### Dataset records:
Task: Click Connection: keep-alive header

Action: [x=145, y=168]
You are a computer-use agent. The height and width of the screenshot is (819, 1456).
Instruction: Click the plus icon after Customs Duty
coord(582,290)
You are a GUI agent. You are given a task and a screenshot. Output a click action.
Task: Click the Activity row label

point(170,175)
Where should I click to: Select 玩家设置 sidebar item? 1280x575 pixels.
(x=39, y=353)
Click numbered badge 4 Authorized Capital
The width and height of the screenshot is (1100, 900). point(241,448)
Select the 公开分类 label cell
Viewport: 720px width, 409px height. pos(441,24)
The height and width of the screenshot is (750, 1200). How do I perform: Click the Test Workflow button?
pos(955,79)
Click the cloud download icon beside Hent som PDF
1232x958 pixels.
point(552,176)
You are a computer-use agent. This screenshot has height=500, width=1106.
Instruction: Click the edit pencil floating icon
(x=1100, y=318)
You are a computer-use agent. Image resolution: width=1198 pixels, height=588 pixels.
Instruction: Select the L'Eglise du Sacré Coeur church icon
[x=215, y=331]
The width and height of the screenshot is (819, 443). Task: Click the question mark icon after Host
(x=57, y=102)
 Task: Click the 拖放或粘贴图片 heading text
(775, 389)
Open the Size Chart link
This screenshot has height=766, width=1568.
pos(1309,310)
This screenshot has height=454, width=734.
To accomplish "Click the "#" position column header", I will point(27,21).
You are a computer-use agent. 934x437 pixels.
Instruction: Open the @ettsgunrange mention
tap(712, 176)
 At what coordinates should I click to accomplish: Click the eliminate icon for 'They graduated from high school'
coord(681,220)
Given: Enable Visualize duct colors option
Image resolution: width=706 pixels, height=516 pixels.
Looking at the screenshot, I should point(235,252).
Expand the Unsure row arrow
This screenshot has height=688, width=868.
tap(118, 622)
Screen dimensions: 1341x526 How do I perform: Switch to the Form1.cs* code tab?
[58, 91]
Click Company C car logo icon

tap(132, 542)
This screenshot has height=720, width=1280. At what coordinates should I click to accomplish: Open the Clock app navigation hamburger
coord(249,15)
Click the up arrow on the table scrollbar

### Required work:
Could you render everything from the start of the material down to the line containing "point(170,175)" as a two-column CSV with the headers text and answer? Put each text and the answer that follows it on one row, with both fields quoted and line breaks replaced by spaces.

### Finished answer:
text,answer
"Task: Click Connection: keep-alive header","Action: [x=145, y=168]"
"You are a computer-use agent. The height and width of the screenshot is (819, 1456). Instruction: Click the plus icon after Customs Duty","coord(582,290)"
"You are a GUI agent. You are given a task and a screenshot. Output a click action. Task: Click the Activity row label","point(170,175)"